Section 3.13.1. The Board of Directors, by resolution adopted by the affirmative vote of a majority of the number of Directors then in office, may establish one or more committees or subcommittees, each committee and each subcommittee shall consist of two or more members. The Chairs and members of committees and subcommittees shall be appointed by the Board of Directors. The members of such committees or subcommittees may be Directors, Members or non-Members, so long as the majority of each committee or subcommittee are Members. Any such committee or subcommittee shall serve at the will of the Board of Directors. Each such committee or subcommittee shall have the powers and duties delegated to it by the Board of Directors. The Board of Directors may elect one or more of its members as alternate members of or as liaison to any such committee or subcommittee. The duty of a liaison is to communicate suggestions from the Board of Directors to the committee or subcommittee, to report on the activities of the committee or subcommittee and to relay suggestions, requests, and concerns from the committee or subcommittee to the Board of Directors. Each such committee or subcommittee shall fix its own rules governing the conduct of its activities as the Board of Directors may request.
Section 3.13.2. A committee of the Board of Directors shall not undertake any act prohibited by Section 504.826 of the Iowa Non-profit Corporation Act.
ARTICLE IV — OFFICERS
Section 4.1. Designated Officers. The officers of the Association shall be a President, a Vice President, a Secretary, and a Treasurer, each of whom shall be elected by the Board of Directors from among the members of the Board of Directors. These officers of the Association shall also be the President, Vice-President, Secretary, and Treasurer, respectively, of the Board of Directors. Such other officers, assistant officers and/or acting officers as may be deemed necessary may be appointed by the Board of Directors.
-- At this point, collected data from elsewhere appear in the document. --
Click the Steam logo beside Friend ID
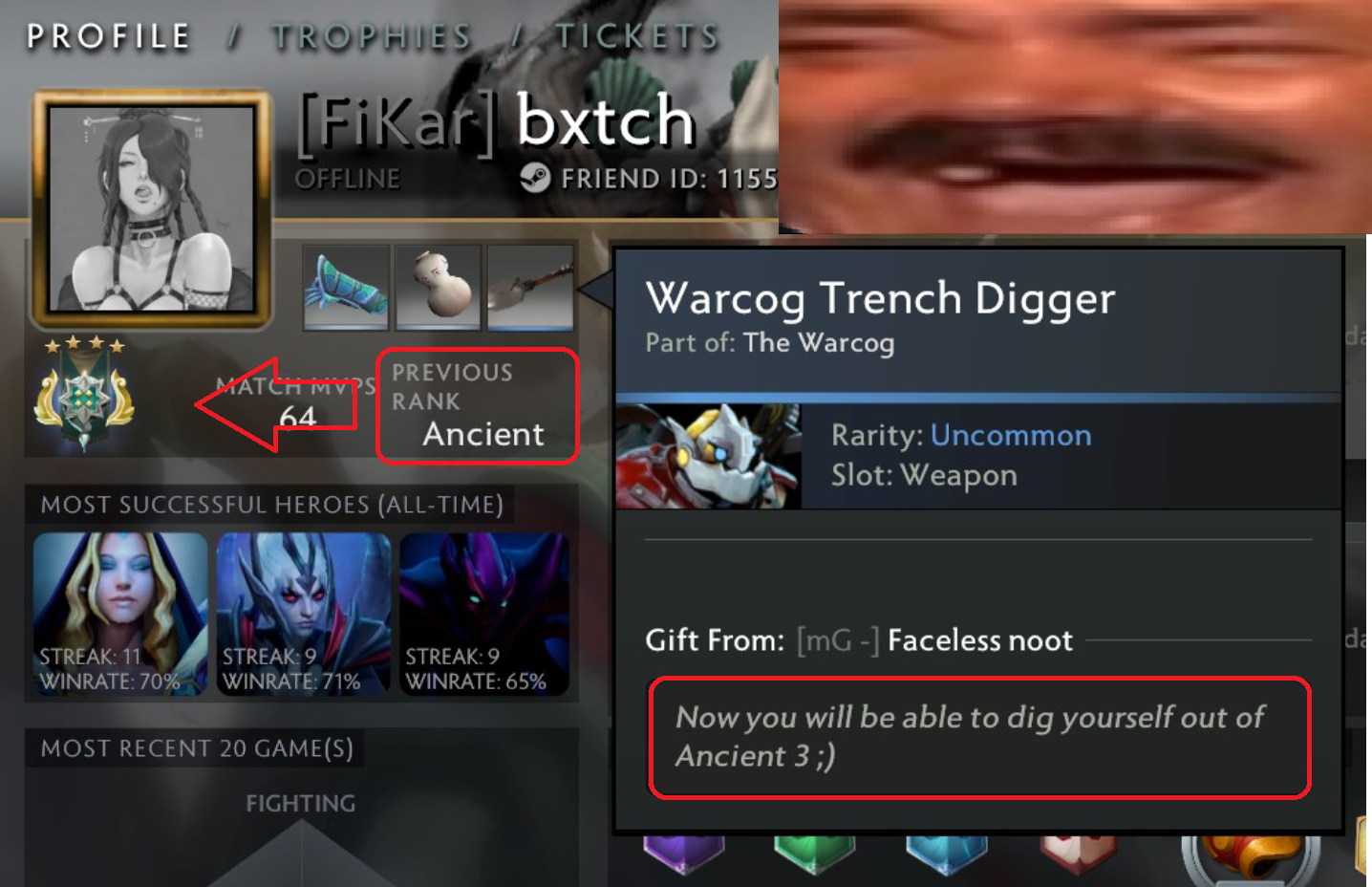The image size is (1372, 887). tap(535, 178)
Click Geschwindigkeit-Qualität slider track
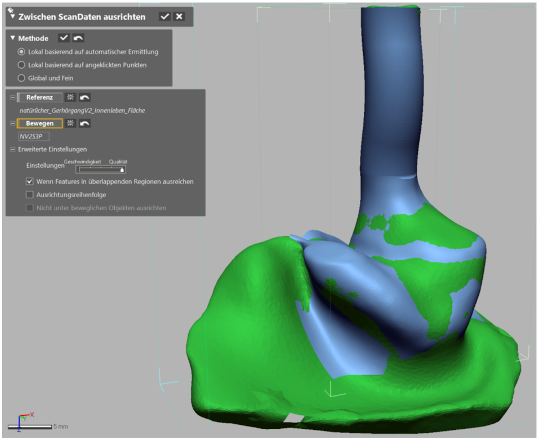 (x=100, y=169)
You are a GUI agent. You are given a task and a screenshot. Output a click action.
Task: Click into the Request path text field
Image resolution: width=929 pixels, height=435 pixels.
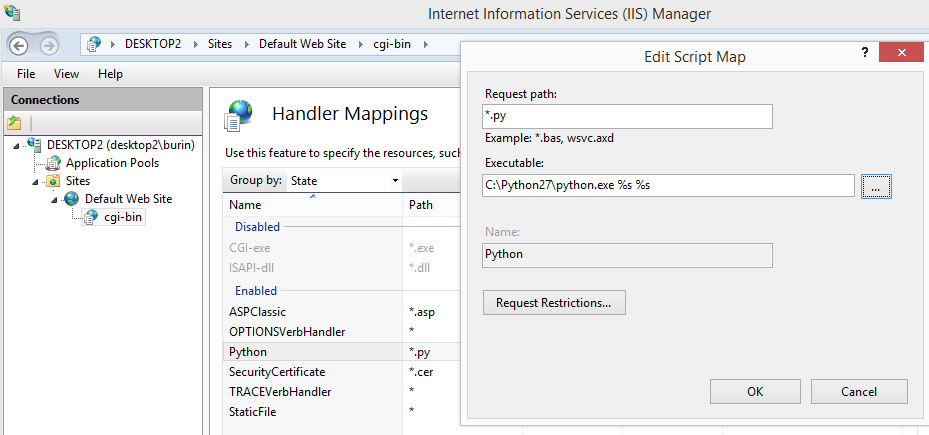[x=627, y=117]
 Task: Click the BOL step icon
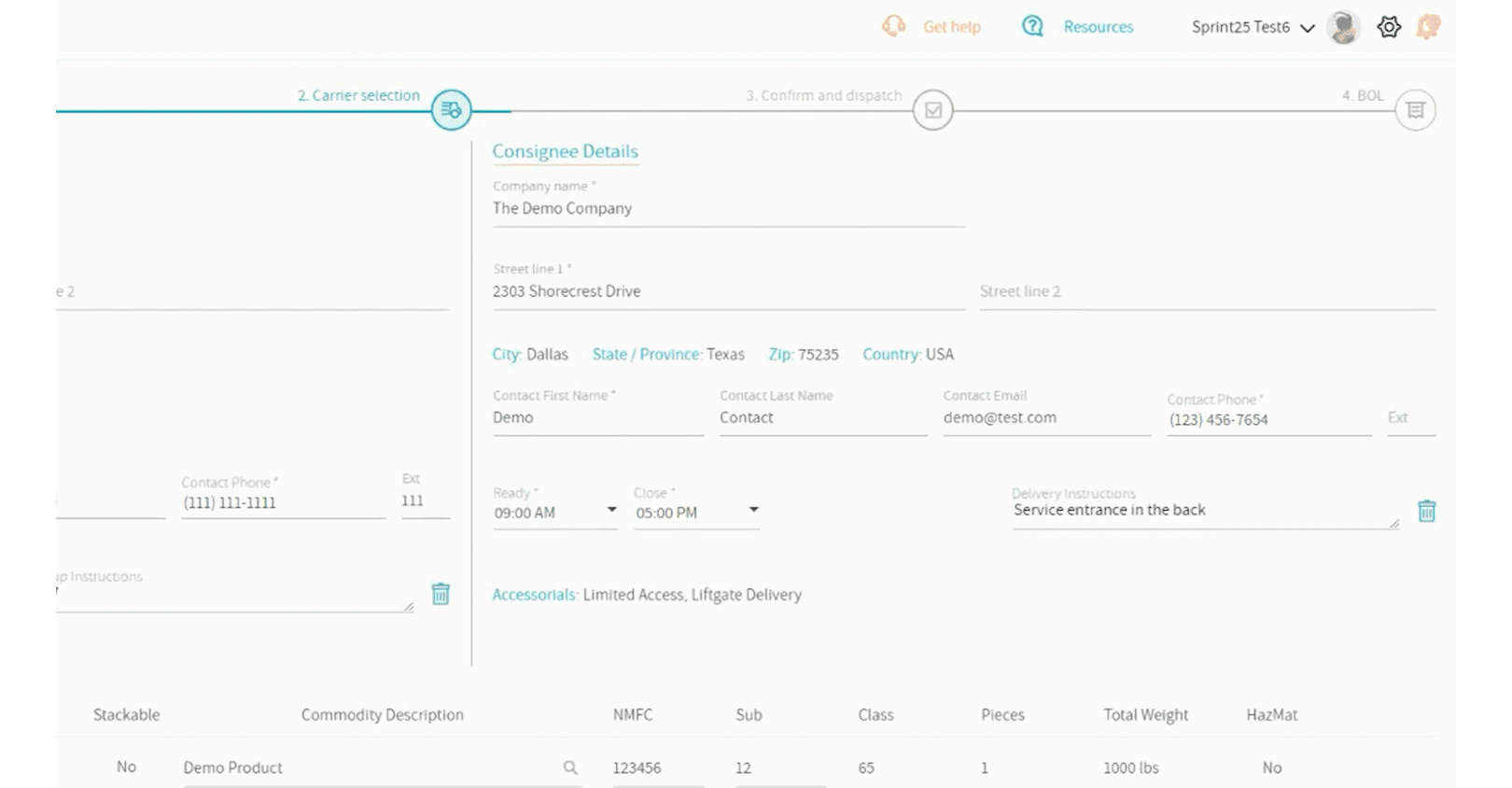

Chairs of committees and subcommittees are not officers of the Association or of the Board.
Sections 4.2. Dual Offices. No Director may hold more than one office. In its discretion, the Board of Directors may delegate the powers or duties of any officer to any other member of the Board of Directors or agents, notwithstanding any provision of these Bylaws.
Section 4.3. Election and Term of Office. The officers of the Association shall be elected by the Board of Directors for a one-year term and may be re-elected; except the President may serve a maximum of two consecutive terms. Election of an officer shall not of itself create contract rights.
Section 4.4. Resignation. Any officer may resign at anytime by giving written notice to the Board of Directors, its Chair or the Association. The resignation of any officer shall take effect upon delivery of notice thereof or at such later date as shall be specified in such notice; and unless otherwise specified therein, the acceptance of such resignation shall not be necessary to make it effective. An officer’s resignation does not affect the Association’s contract rights, if any, with the officer.
Section 4.5. Removal. Any officer may be removed by the Board of Directors, with or without cause pursuant to Section 3.11, but such removal shall be without prejudice to the contract rights, if any, of the person so removed.
Section 4.6. Requirement That Officer Also Be a Director. Any officer who holds office by virtue of being an officer of the Board shall cease being an officer of the Association upon ceasing to be a Director.
Section 4.7. Vacancies. A vacancy in any office because of death, resignation, removal, disqualification or otherwise, may be filled by the Board of Directors for the unexpired portion of the term.
Section 4.8. The President. The President shall, when present, preside at all meetings of the Board of Directors and the Association membership. The President may sign, with the Secretary or any other proper officer of the Association thereunto authorized by the Board of Directors, any deeds, mortgages, bonds, contracts, or other instruments which the Board of Directors has authorized to be executed, except in cases where the signing and execution thereof shall be expressly delegated by the Board of Directors or by these Bylaws to some other officer or agent of the Association, or shall be required by law to be otherwise signed or executed. The President shall in general perform all duties incident to the office of President and such other duties as may be prescribed by the Bylaws or by the Board of Directors from time to time.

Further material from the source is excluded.